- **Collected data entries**
BEGIN
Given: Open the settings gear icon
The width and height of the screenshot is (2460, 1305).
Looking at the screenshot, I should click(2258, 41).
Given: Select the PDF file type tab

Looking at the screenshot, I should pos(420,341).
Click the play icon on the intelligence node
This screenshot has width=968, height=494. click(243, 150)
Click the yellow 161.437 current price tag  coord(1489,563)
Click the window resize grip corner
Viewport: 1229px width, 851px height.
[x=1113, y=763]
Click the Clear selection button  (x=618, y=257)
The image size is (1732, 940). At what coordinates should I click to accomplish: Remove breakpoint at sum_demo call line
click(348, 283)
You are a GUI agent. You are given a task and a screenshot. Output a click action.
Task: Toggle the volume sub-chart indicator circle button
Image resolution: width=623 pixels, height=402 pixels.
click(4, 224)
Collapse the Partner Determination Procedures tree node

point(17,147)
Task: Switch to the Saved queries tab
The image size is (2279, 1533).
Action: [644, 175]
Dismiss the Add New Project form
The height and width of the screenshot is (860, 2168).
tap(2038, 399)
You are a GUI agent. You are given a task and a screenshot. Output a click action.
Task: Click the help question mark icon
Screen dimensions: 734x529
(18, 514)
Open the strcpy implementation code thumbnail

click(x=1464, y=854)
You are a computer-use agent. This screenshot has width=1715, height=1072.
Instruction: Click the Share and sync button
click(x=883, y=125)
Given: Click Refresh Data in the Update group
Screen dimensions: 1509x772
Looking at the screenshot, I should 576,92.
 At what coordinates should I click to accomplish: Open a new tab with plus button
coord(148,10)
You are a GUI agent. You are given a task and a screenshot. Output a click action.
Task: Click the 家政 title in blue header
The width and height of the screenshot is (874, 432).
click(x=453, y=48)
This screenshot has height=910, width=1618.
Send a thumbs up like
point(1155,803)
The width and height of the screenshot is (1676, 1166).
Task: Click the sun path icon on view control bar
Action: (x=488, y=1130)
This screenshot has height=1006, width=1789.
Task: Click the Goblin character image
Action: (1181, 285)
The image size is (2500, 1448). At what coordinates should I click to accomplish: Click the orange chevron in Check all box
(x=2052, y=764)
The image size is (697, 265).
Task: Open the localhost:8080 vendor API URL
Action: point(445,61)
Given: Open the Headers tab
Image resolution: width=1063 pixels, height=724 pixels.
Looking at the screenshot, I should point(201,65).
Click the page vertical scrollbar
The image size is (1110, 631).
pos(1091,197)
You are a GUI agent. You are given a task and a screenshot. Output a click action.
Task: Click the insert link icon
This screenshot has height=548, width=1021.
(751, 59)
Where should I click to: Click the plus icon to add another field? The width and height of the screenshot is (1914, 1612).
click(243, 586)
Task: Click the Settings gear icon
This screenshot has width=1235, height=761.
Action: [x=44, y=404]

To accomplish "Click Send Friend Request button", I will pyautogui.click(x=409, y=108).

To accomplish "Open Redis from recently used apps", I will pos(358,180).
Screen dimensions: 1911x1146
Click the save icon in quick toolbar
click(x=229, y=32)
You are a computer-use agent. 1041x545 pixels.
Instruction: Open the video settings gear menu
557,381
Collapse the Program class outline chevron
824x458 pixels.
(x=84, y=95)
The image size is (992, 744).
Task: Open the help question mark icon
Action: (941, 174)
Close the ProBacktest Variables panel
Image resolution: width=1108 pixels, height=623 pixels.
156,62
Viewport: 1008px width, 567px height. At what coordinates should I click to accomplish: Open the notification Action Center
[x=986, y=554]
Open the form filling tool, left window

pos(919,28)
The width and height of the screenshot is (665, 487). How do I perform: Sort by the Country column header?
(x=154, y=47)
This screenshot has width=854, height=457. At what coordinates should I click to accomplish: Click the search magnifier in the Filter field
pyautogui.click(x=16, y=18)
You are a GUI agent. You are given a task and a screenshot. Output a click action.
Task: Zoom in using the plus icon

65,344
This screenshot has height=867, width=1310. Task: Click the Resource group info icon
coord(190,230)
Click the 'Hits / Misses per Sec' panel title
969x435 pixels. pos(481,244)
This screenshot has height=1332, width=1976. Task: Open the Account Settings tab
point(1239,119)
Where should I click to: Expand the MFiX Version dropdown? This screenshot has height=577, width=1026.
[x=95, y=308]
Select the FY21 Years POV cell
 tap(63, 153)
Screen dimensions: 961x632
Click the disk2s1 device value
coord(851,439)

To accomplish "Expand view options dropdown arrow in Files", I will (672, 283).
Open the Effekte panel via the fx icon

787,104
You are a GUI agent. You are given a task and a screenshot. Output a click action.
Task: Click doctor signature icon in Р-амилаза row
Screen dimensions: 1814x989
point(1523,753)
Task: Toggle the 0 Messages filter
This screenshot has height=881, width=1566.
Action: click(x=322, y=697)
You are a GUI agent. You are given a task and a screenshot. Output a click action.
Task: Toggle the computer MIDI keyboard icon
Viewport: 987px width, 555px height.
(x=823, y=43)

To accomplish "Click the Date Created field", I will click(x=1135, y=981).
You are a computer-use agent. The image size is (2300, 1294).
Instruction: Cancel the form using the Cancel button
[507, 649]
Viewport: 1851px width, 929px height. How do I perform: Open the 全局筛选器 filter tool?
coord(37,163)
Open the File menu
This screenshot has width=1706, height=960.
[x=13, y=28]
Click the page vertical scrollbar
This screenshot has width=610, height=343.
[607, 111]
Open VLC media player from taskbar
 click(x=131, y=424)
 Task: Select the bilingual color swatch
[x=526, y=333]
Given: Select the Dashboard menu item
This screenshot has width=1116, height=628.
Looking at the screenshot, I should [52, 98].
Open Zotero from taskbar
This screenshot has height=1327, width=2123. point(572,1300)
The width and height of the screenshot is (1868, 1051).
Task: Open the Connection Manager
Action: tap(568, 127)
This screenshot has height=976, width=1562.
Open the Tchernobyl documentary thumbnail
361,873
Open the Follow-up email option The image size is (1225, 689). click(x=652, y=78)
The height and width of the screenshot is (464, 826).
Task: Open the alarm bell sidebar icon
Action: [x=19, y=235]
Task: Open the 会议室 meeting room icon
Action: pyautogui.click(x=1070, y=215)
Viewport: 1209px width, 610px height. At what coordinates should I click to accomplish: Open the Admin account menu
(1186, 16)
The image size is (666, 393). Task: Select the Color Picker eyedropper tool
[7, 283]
END
From the first line to the last, set down every record exactly as written above.

- **Answer space**
Given: Open the settings gear icon
The width and height of the screenshot is (2460, 1305).
Looking at the screenshot, I should click(2258, 41).
Given: Select the PDF file type tab

Looking at the screenshot, I should pos(420,341).
Click the play icon on the intelligence node
This screenshot has width=968, height=494. click(243, 150)
Click the yellow 161.437 current price tag  coord(1489,563)
Click the window resize grip corner
Viewport: 1229px width, 851px height.
[x=1113, y=763]
Click the Clear selection button  (x=618, y=257)
The image size is (1732, 940). At what coordinates should I click to accomplish: Remove breakpoint at sum_demo call line
click(348, 283)
You are a GUI agent. You are given a task and a screenshot. Output a click action.
Task: Toggle the volume sub-chart indicator circle button
Image resolution: width=623 pixels, height=402 pixels.
click(4, 224)
Collapse the Partner Determination Procedures tree node

point(17,147)
Task: Switch to the Saved queries tab
The image size is (2279, 1533).
Action: [644, 175]
Dismiss the Add New Project form
The height and width of the screenshot is (860, 2168).
tap(2038, 399)
You are a GUI agent. You are given a task and a screenshot. Output a click action.
Task: Click the help question mark icon
Screen dimensions: 734x529
(18, 514)
Open the strcpy implementation code thumbnail

click(x=1464, y=854)
You are a computer-use agent. This screenshot has width=1715, height=1072.
Instruction: Click the Share and sync button
click(x=883, y=125)
Given: Click Refresh Data in the Update group
Screen dimensions: 1509x772
Looking at the screenshot, I should 576,92.
 At what coordinates should I click to accomplish: Open a new tab with plus button
coord(148,10)
You are a GUI agent. You are given a task and a screenshot. Output a click action.
Task: Click the 家政 title in blue header
The width and height of the screenshot is (874, 432).
click(x=453, y=48)
This screenshot has height=910, width=1618.
Send a thumbs up like
point(1155,803)
The width and height of the screenshot is (1676, 1166).
Task: Click the sun path icon on view control bar
Action: (x=488, y=1130)
This screenshot has height=1006, width=1789.
Task: Click the Goblin character image
Action: (1181, 285)
The image size is (2500, 1448). At what coordinates should I click to accomplish: Click the orange chevron in Check all box
(x=2052, y=764)
The image size is (697, 265).
Task: Open the localhost:8080 vendor API URL
Action: point(445,61)
Given: Open the Headers tab
Image resolution: width=1063 pixels, height=724 pixels.
Looking at the screenshot, I should point(201,65).
Click the page vertical scrollbar
The image size is (1110, 631).
pos(1091,197)
You are a GUI agent. You are given a task and a screenshot. Output a click action.
Task: Click the insert link icon
This screenshot has height=548, width=1021.
(751, 59)
Where should I click to: Click the plus icon to add another field? The width and height of the screenshot is (1914, 1612).
click(243, 586)
Task: Click the Settings gear icon
This screenshot has width=1235, height=761.
Action: [x=44, y=404]

To accomplish "Click Send Friend Request button", I will pyautogui.click(x=409, y=108).

To accomplish "Open Redis from recently used apps", I will pos(358,180).
Screen dimensions: 1911x1146
Click the save icon in quick toolbar
click(x=229, y=32)
You are a computer-use agent. 1041x545 pixels.
Instruction: Open the video settings gear menu
557,381
Collapse the Program class outline chevron
824x458 pixels.
(x=84, y=95)
The image size is (992, 744).
Task: Open the help question mark icon
Action: (941, 174)
Close the ProBacktest Variables panel
Image resolution: width=1108 pixels, height=623 pixels.
156,62
Viewport: 1008px width, 567px height. At what coordinates should I click to accomplish: Open the notification Action Center
[x=986, y=554]
Open the form filling tool, left window

pos(919,28)
The width and height of the screenshot is (665, 487). How do I perform: Sort by the Country column header?
(x=154, y=47)
This screenshot has width=854, height=457. At what coordinates should I click to accomplish: Click the search magnifier in the Filter field
pyautogui.click(x=16, y=18)
You are a GUI agent. You are given a task and a screenshot. Output a click action.
Task: Zoom in using the plus icon

65,344
This screenshot has height=867, width=1310. Task: Click the Resource group info icon
coord(190,230)
Click the 'Hits / Misses per Sec' panel title
969x435 pixels. pos(481,244)
This screenshot has height=1332, width=1976. Task: Open the Account Settings tab
point(1239,119)
Where should I click to: Expand the MFiX Version dropdown? This screenshot has height=577, width=1026.
[x=95, y=308]
Select the FY21 Years POV cell
 tap(63, 153)
Screen dimensions: 961x632
Click the disk2s1 device value
coord(851,439)

To accomplish "Expand view options dropdown arrow in Files", I will (672, 283).
Open the Effekte panel via the fx icon

787,104
You are a GUI agent. You are given a task and a screenshot. Output a click action.
Task: Click doctor signature icon in Р-амилаза row
Screen dimensions: 1814x989
point(1523,753)
Task: Toggle the 0 Messages filter
This screenshot has height=881, width=1566.
Action: click(x=322, y=697)
You are a GUI agent. You are given a task and a screenshot. Output a click action.
Task: Toggle the computer MIDI keyboard icon
Viewport: 987px width, 555px height.
(x=823, y=43)

To accomplish "Click the Date Created field", I will click(x=1135, y=981).
You are a computer-use agent. The image size is (2300, 1294).
Instruction: Cancel the form using the Cancel button
[507, 649]
Viewport: 1851px width, 929px height. How do I perform: Open the 全局筛选器 filter tool?
coord(37,163)
Open the File menu
This screenshot has width=1706, height=960.
[x=13, y=28]
Click the page vertical scrollbar
This screenshot has width=610, height=343.
[607, 111]
Open VLC media player from taskbar
 click(x=131, y=424)
 Task: Select the bilingual color swatch
[x=526, y=333]
Given: Select the Dashboard menu item
This screenshot has width=1116, height=628.
Looking at the screenshot, I should [52, 98].
Open Zotero from taskbar
This screenshot has height=1327, width=2123. point(572,1300)
The width and height of the screenshot is (1868, 1051).
Task: Open the Connection Manager
Action: tap(568, 127)
This screenshot has height=976, width=1562.
Open the Tchernobyl documentary thumbnail
361,873
Open the Follow-up email option The image size is (1225, 689). click(x=652, y=78)
The height and width of the screenshot is (464, 826).
Task: Open the alarm bell sidebar icon
Action: [x=19, y=235]
Task: Open the 会议室 meeting room icon
Action: pyautogui.click(x=1070, y=215)
Viewport: 1209px width, 610px height. At what coordinates should I click to accomplish: Open the Admin account menu
(1186, 16)
The image size is (666, 393). Task: Select the Color Picker eyedropper tool
[7, 283]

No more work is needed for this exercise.